DVM, MS, Dipl. ACVS, Dipl. ACVSMR
Dr. Tracy Turner received his DVM degree from Colorado State University in 1978, after which he was able to pursue his interest in equine medicine and surgery. He is board certified in Veterinary Surgery (Dipl.ACVS) and Equine Sports Medicine and Rehabilitation (Dipl.ACVSMR). He served on the faculty of the University of Illinois, University of Florida and the University of Minnesota. He joined Anoka Equine Clinic in 2004 and started his own practice in 2016 dedicated strictly to Sports Medicine, Lameness, and Surgery.
Dr. Turner has consulted for the USDA Horse Protection, Federation Equestre Internationale (FEI) and United States Equestrian Federation. Dr. Turner has had the privilege of working at 4 Pan America Games, 3 Olympic Games and at 2 World Equestrian Games.

**Stored data entries**
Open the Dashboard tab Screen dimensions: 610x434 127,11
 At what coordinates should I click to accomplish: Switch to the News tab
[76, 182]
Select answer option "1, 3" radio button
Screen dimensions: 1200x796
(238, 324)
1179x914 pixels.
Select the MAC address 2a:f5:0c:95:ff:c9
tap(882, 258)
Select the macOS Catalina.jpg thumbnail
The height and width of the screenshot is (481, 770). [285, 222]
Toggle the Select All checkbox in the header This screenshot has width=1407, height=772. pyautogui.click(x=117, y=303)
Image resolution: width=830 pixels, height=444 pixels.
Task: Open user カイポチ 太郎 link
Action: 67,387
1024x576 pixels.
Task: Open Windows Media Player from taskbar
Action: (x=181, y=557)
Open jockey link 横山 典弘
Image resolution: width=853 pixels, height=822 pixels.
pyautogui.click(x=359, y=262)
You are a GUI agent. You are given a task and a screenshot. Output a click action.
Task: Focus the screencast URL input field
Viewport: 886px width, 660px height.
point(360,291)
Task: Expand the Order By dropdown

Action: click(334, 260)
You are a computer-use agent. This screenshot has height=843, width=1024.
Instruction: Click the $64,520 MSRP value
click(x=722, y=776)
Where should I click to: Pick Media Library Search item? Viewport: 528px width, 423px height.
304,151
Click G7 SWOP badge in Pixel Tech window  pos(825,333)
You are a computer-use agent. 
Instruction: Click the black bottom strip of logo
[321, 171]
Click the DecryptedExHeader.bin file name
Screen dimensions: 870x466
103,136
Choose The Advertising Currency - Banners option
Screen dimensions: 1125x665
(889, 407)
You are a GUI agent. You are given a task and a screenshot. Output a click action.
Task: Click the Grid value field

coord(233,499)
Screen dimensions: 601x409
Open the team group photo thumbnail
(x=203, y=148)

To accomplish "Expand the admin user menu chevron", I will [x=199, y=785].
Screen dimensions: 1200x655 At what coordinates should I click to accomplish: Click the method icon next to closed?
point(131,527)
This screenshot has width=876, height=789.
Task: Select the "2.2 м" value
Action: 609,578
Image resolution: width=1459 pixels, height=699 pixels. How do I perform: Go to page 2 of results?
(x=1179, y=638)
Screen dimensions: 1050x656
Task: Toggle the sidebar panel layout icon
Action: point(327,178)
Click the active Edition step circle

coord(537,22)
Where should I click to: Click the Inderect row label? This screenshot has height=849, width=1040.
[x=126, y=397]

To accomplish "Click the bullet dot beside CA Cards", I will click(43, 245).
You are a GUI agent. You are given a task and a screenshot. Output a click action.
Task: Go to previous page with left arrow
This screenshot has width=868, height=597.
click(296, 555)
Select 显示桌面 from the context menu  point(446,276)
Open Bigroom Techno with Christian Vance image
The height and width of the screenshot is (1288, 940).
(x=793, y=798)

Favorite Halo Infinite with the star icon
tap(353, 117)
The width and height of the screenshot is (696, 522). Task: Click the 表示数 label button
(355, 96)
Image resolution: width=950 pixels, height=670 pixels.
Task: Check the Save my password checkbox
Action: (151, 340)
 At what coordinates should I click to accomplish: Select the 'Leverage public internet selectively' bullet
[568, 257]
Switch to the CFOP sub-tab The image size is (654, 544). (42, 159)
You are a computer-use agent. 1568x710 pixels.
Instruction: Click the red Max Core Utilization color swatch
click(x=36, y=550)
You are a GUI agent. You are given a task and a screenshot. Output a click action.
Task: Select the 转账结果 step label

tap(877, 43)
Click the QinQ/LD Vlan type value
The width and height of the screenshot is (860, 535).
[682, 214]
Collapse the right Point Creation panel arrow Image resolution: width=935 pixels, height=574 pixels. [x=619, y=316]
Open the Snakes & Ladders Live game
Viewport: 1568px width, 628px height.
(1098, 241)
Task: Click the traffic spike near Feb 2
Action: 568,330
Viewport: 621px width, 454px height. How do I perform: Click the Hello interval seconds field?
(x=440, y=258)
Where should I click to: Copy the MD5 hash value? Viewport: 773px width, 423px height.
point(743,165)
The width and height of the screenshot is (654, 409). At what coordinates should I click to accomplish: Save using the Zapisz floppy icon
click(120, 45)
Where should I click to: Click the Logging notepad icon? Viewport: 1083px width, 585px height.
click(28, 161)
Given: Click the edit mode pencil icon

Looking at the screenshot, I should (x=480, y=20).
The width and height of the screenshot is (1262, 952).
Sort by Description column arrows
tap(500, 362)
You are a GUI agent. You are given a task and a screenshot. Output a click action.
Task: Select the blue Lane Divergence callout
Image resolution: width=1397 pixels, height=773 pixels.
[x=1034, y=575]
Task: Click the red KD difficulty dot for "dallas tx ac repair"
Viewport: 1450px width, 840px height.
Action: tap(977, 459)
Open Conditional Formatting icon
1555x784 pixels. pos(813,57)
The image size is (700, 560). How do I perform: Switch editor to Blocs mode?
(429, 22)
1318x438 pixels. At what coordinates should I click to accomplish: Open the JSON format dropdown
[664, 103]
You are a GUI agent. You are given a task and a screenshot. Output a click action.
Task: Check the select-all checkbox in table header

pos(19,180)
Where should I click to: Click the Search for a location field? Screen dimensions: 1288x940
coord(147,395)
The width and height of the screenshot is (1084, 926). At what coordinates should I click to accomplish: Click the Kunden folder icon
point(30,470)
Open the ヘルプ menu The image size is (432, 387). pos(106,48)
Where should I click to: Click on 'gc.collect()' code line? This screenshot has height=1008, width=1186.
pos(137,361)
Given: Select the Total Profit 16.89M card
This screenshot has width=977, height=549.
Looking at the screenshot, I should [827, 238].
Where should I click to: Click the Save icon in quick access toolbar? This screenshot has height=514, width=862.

**How to complete this task**
Say whether each statement agrees with the profile of Dr. Tracy Turner, answering yes or no and quoting the deciding words of the profile: (a) He earned his DVM degree from Colorado State University. (b) He joined Anoka Equine Clinic in 2016. (c) He has worked at three Olympic Games.

**Solution for this task**
(a) Yes: "received his DVM degree from Colorado State University in 1978"
(b) No: "He joined Anoka Equine Clinic in 2004"
(c) Yes: "3 Olympic Games"